La música de Philip Glass es compleja. Se antoja particular dentro de lo enrevesado de una textura sonora inconfundible, tan relajante como aburrida. Sobre gustos no hay colores. Es un icono controvertido y reconocido, el creador de un murmullo particular plasmado en imágenes. Complejo y vanguardista, su iniciativa experimental le ha abierto camino en la ópera, películas, pasando por las sinfonías. Los inicios en la cultura underground cambiaron de dirección desde que su colaboración con el director escénico Robert Wilson, también minimalista, le abrió las puertas del reconocimiento. La ópera en tres actos Akenatón cierra una trilogía de representaciones biográficas junto a Einstein on the Beach (centrada en Albert Einstein) y Satyagraha (dedicada a Mahatma Gandhi). El compositor estadounidense llena este espectáculo de épica desnuda. Lo adapta a una modernidad lineal en donde el corazón se expresa a través de la soledad faraónica.
El hijo de Amenofis III se erige como sacerdote supremo del monoteísmo abrazando a Atón como dios único mientras desprecia el panteón tradicional que incluye al todopoderoso Amón. La muerte del padre inicia la vida, realza la presencia del funeral en la cultura egipcia, lanza un reto a su Historia, proyecta un puente hacia la eternidad. El velatorio culmina con el ritual sagrado del embalsamamiento. Akenatón está envuelto por sábanas musicales dulces y suaves. El sonido es lineal desde las primeras imágenes crípticas que dibujan la interpretación jeroglífica de la vida. La música dirige movimientos elegantes por su sencillez auditiva, crea paisajes que persiguen la armonía. La horizontalidad de su movimiento encuentra el impulso en las gargantas de Anthony Roth Costanzo en el papel de faraón y la mezzosoprano J'Nai Bridges como Nefertiti. Su debut en el Met se une al de Karen Kamensek, directora de la orquesta. Las voces son gritos balsámicos henchidos de dolor y gozo. Acróbatas y malabaristas dan color a las imágenes y juegan con la agresividad de la violencia. Mejor no hacer nada ante la nada, sólo ver y escuchar.
El faraón de la decimoctava dinastía en el Imperio Nuevo de Egipto trasformó la nación y Philip Glass hizo lo mismo con las estructuras conceptuales. El suyo es un estribillo en bucle, la repetición de una tonalidad que no alcanza el martilleo pero está presente como melodía machacona sin ensuciar ni innovar. Quizás ahí resida la gran diferencia de su clasicismo: una presencia reafirmante en su intensidad calibrada; el identificativo de un momento y un nombre: Akenatón. Egipto conocerá su explosión y caída.

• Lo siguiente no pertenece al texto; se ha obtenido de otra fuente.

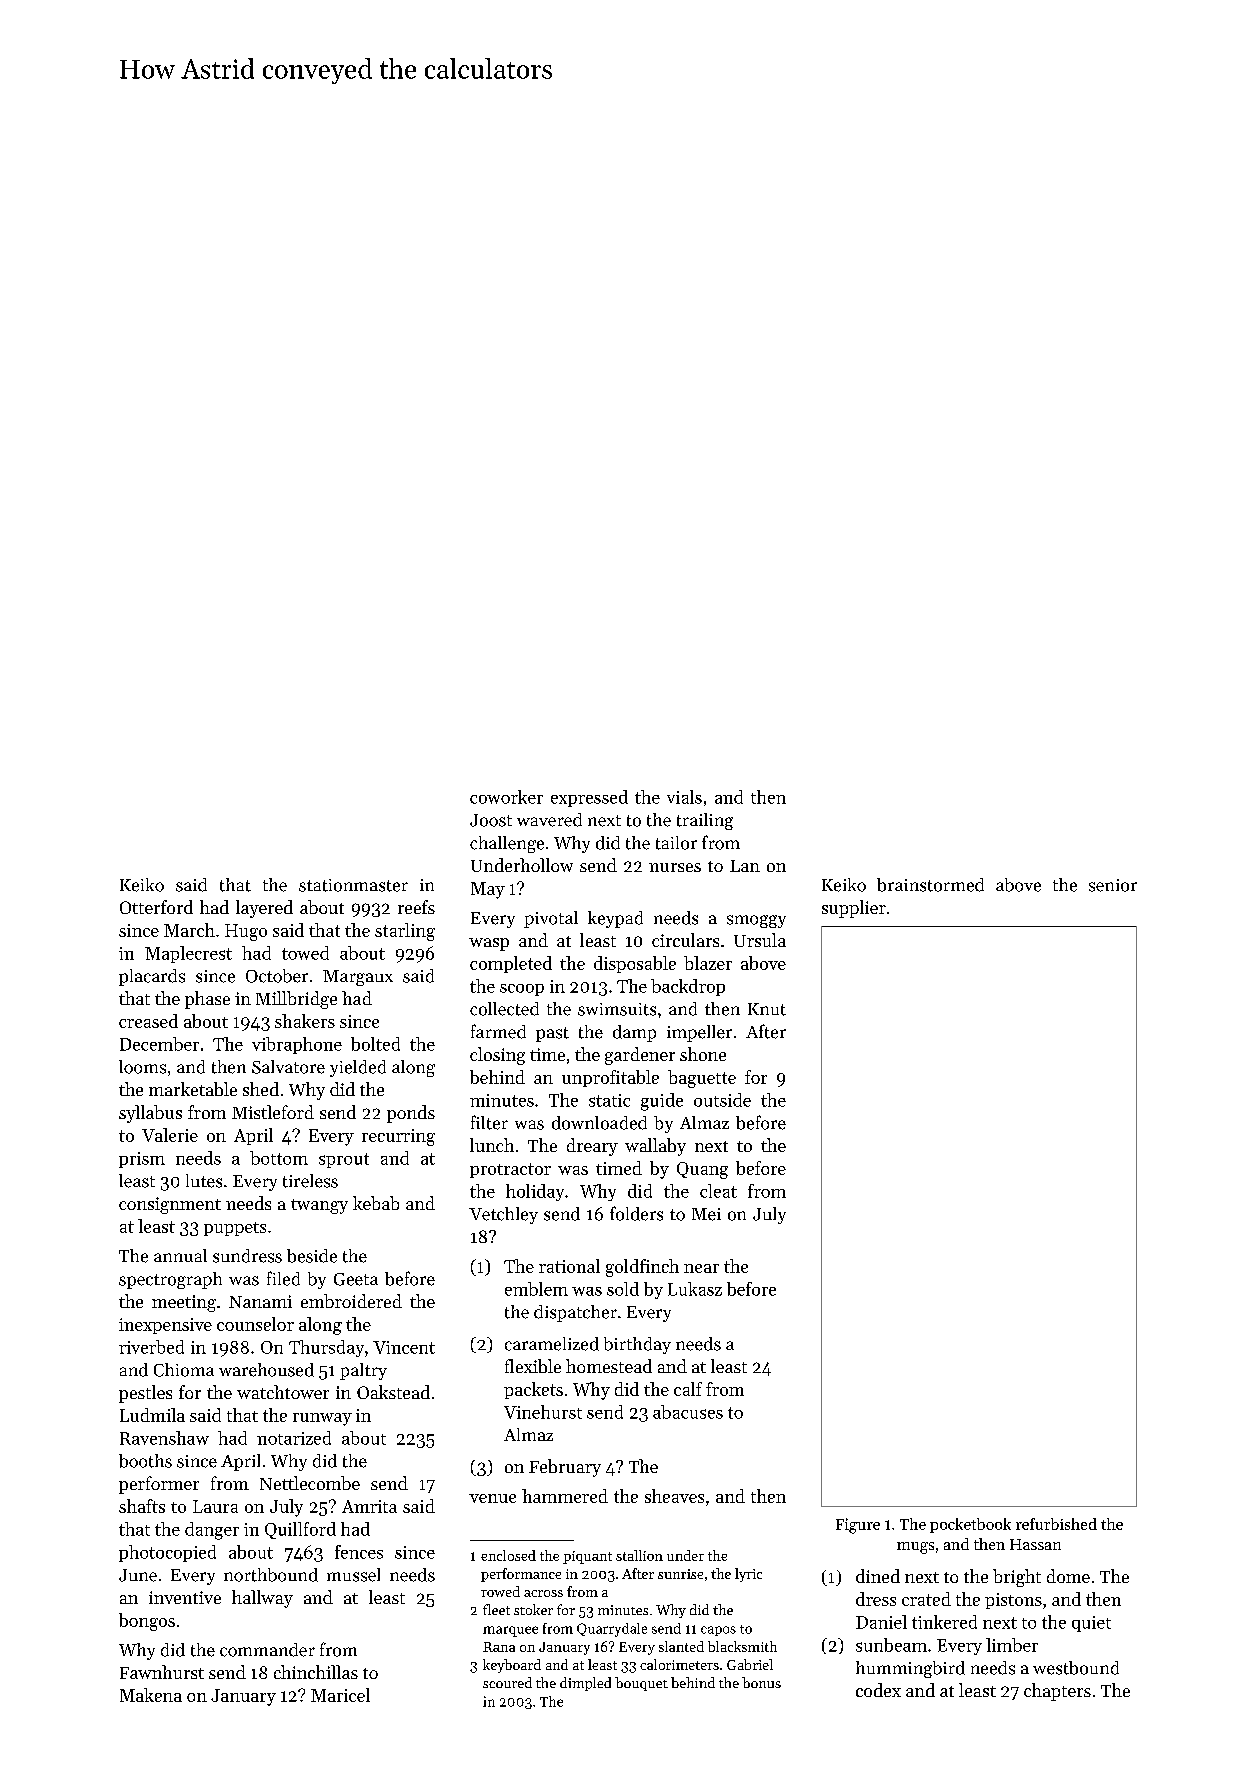  I want to click on notarized, so click(294, 1438).
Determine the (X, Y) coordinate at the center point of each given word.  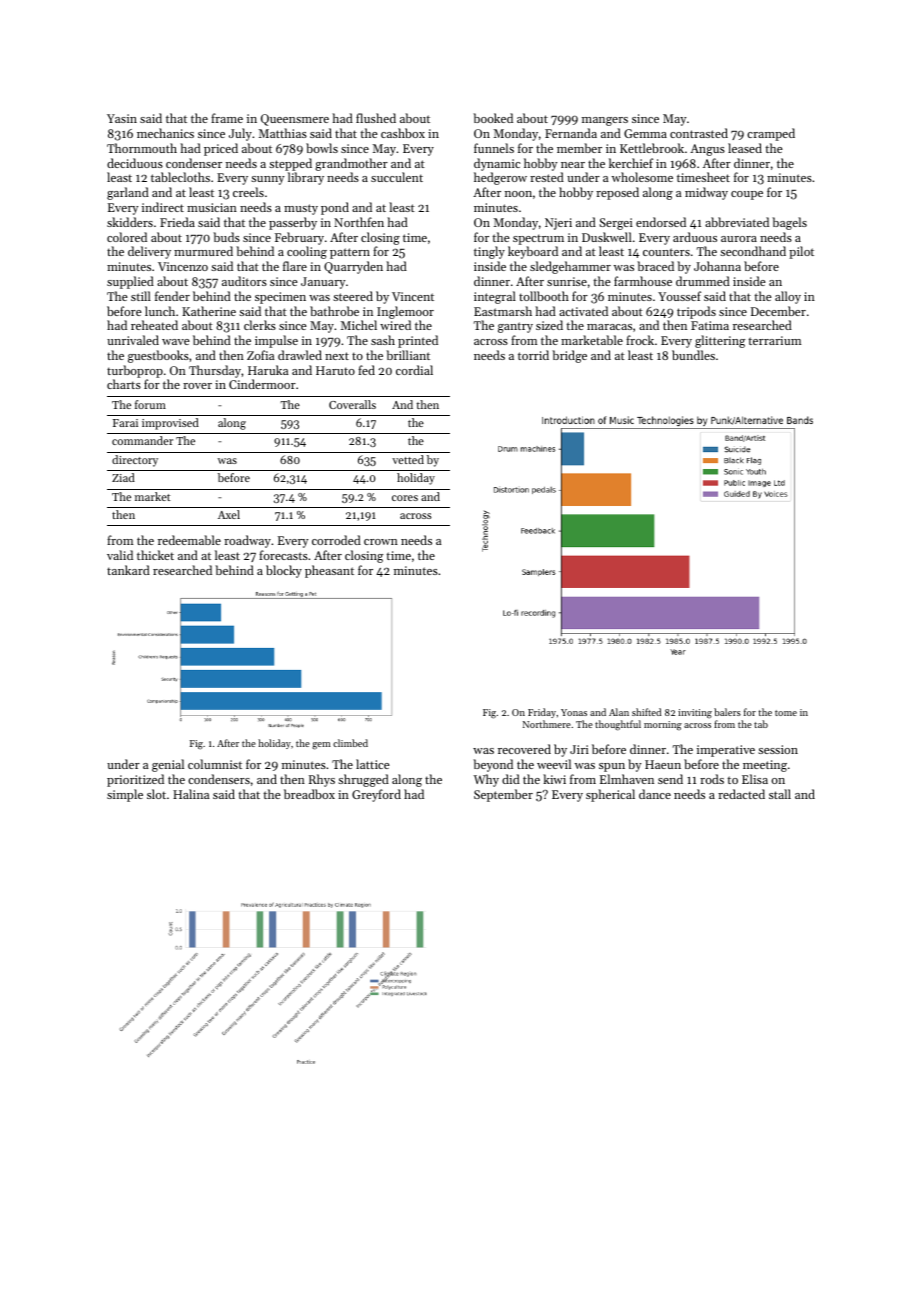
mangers (605, 121)
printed (418, 341)
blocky (284, 571)
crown (381, 542)
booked (493, 118)
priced (221, 149)
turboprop (135, 371)
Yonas (574, 712)
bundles (693, 355)
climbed (350, 743)
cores (405, 498)
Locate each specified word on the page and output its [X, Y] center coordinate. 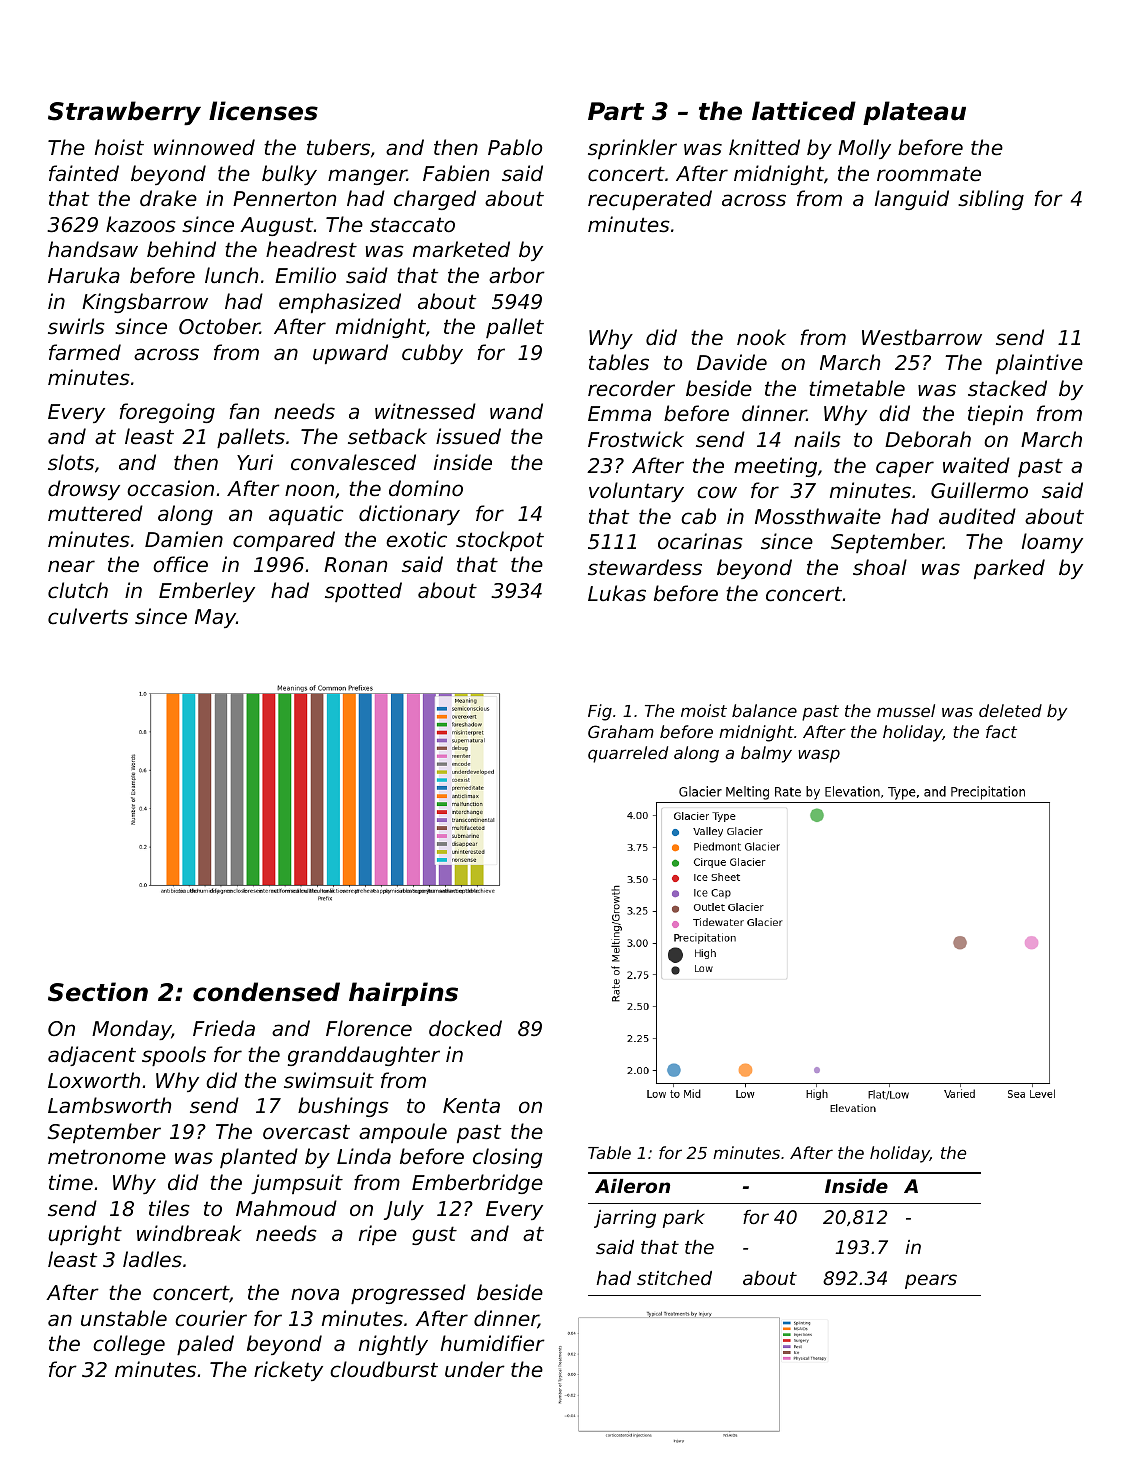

El libreto que Philip Glass escribió, junto a Shalomon Goldman, Robert Israel y Richard Riddell, tomó cuerpo capturando ideas del Libro de los Muertos, de la lengua acadia y el hebreo antiguo, intercaladas con textos modernos. El atractivo visual margina lo emocional, los cuerpos se dejan embalsamar en su momificación de soledad faraónica. El amor que surge entre el regente joven y Nefertiti reafirma una fidelidad mutua. La escena que fusiona a ambos es tan plástica como antioperística; es una pieza de danza teatral ralentizada, movimiento puro. El aria del Acto II El himno regala un momento de intimismo sobrecogedor.
Akenatón es tan atractiva como aburrida, un montaje virtuoso y la castración de la intensidad que proporciona el bel canto. Son grandes dimensiones para una intensidad lánguida que prolonga una agonía innecesaria de manera indecorosa. Los fantasmas de Nefertiti, Neferjeperura Ajenatón y su madre, la Reina Tiye, se oyen aún cuando su carnalidad ha muerto.